What you need to do: For this exercise, restate every line below word for word and drop the images.

Working data:

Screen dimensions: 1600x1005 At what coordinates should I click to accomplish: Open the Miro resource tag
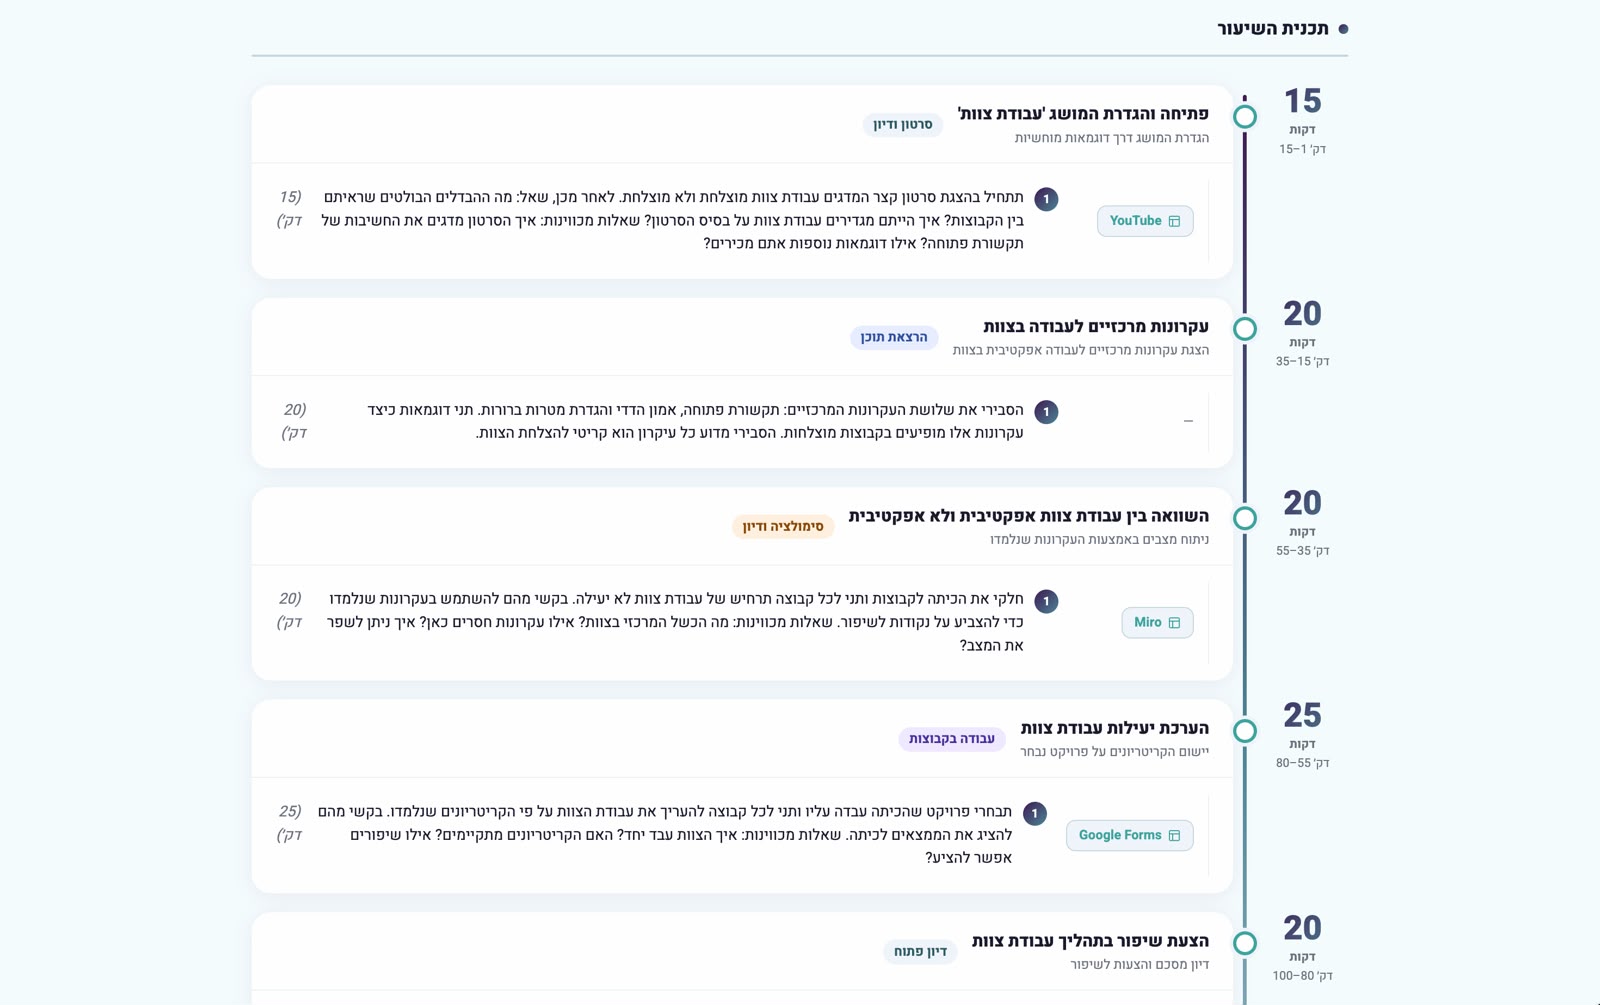(1157, 622)
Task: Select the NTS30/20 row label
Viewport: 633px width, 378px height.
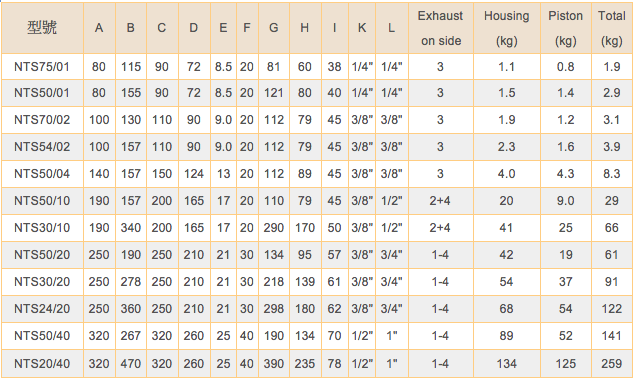Action: pyautogui.click(x=42, y=281)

Result for this task:
Screen dimensions: 1600x1005 At what coordinates should I click to accomplish: Open the Miro resource tag
(1157, 622)
Task: Select the NTS30/20 row label
Viewport: 633px width, 378px height.
Action: pyautogui.click(x=42, y=281)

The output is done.